Adek pengen jadi apa kalau besar nanti? Dengan sangat
antusias Bella akan menjawab, jadi dokter bu guru. Beda lagi dengan Aga, pengen
jadi pilot. Kalau Dani, pengen jadi presiden bu guru. Sasa, pengen jadi
astronottt. Fian, jadi polisi yang baik bu guru. Gara – gara ditanya cita – cita
gaduh seluruh kelas.
Beranjak SD, pertanyaan yang sama dilontarkan guru mereka. Apa
cita – cita kalian anak – anak? Aku mau jadi pilot, biar bisa antar mama ke
pasar #lha, antar mama pake pesawat?? Namanya anak kelas 2 SD korban lagu
josua. Aku mau jadi koki. Kalau aku mau jadi suster. Naik ke kelas 6, sudah
beda lagi cita-citanya. Sudah mulai banyak pelajaran yang diserap, dan
pelajaran kepribadian ga ada. Cita-cita mulai koleps. Tapi masih mending. Bisa menyebutkan
mau jadi apa. Saya mau jadi guru bahasa inggris. Saya jadi pengusaha yang
sukses.
Tingkat SMP, ditanya lagi. Makin turun aja cita-cita mereka.
Yang jadi pilot, president, astronot hilang semua. Aku,, aku jadi sarjana. Nah
lho, sarjana apa? apa aja deh. Yang penting sarjana. Kalau Aku,, makin lama
mikirnya. Jadi orang yang sukses. Sambil matanyalirik kanan kiri, labil. Makin
ga tahu siapa dirinya.
Mau lulus SMA, pertanyaan yang sama dilontarkan oleng sang
guru. Pertanyaan itu jadi serasa sangat berat. Sudah mikirin nilai semesteran,
Ujian Nasional. Les inilah itu lah. Orang tua pengen ini itu. Mau melanjutakan
kuliah atau bekerja saja. Buyar semua cita – cita. Makin kehilangan jati diri. Makin
absurd aja kalau ditanya cita –cita, malah saling sikut teman sebelah. Emm,,,
emmm,, jadi apa ya? Jadi orang yang berguna aja bu. Terakhir saya baca dibuku kenangan SMA, salah satu murid menliskan cita -citanya begini, jadi orang yang sukses dunia akhirat. Saya sampai ga habis pikir.

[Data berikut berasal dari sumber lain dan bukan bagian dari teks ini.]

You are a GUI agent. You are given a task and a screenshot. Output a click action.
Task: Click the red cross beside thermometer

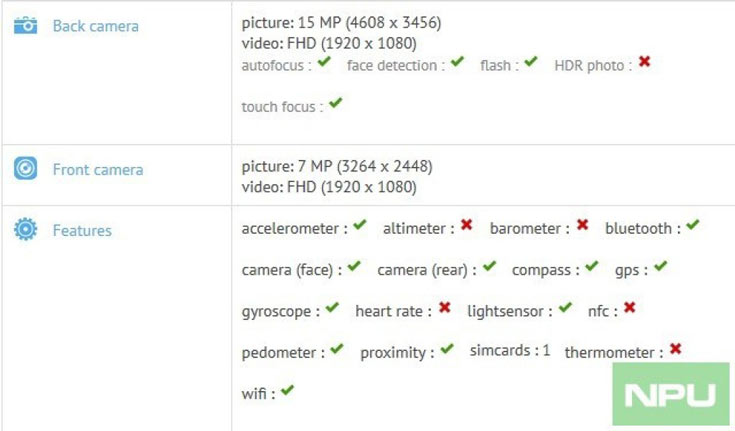[x=676, y=350]
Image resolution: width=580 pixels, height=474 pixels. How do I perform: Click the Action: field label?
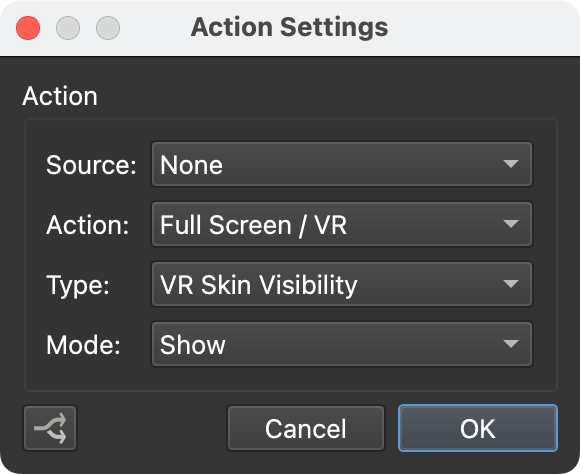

Rasa – rasanya adek – adek kita kelihangan pegangan. Atau mugkin
jusru kita salah satunya. Atau hapus saja itu Ujian Nasional? Lho. Bikin nambah
beban siswa. Apa hubungan cita – cita sama UAN? UAN juga kan bisa dipakai untuk
pemerataan taraf pendidikan? Jadi kita tahu, daerah mana saja yang masih perlu support
pendidikan. Intelegensi manusia kan beda –beda? EQ, hanya salah satunya. Bahasanya
multiple intelegent. Apa siswa hanya dijadikan ajang uji coba saja? Atau parahnya
proyek pendidikan? Dampak ujian nasional dari tahun –ketahun juga tidak semakin
membaik saya kira? , firlandia, Negara paling maju tingkat pendidikannya justru malah tidak menerapkan UAN untuk siswa.
Baik, baik. kebali ke topic. Siswa kita harus memiliki
karakter. Siapa yang bisa membentuk karakter mereka? Guru, orang tua, teman,
lingkungan, kakak dan diri sendiri. Artinya kita semua berperan. Kemana dinas
pendidikan, menteri pendidikan, pemuda dan olah raga? Ya iya, mereka juga
berperan. Sudah saya bilang, kita semua berperan.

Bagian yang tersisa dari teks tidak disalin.